**Exercise description:**
Copy the material below exactly, but only from the line with "[dialog] (321, 1288)" onward, the final line included.

*****

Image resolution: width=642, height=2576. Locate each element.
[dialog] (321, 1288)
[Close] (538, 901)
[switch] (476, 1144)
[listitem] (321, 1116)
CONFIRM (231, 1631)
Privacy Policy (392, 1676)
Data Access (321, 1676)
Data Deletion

*****

**Reply to the exercise:**
[dialog] (321, 1288)
[Close] (538, 901)
[switch] (476, 1144)
[listitem] (321, 1116)
CONFIRM (231, 1631)
Privacy Policy (392, 1676)
Data Access (321, 1676)
Data Deletion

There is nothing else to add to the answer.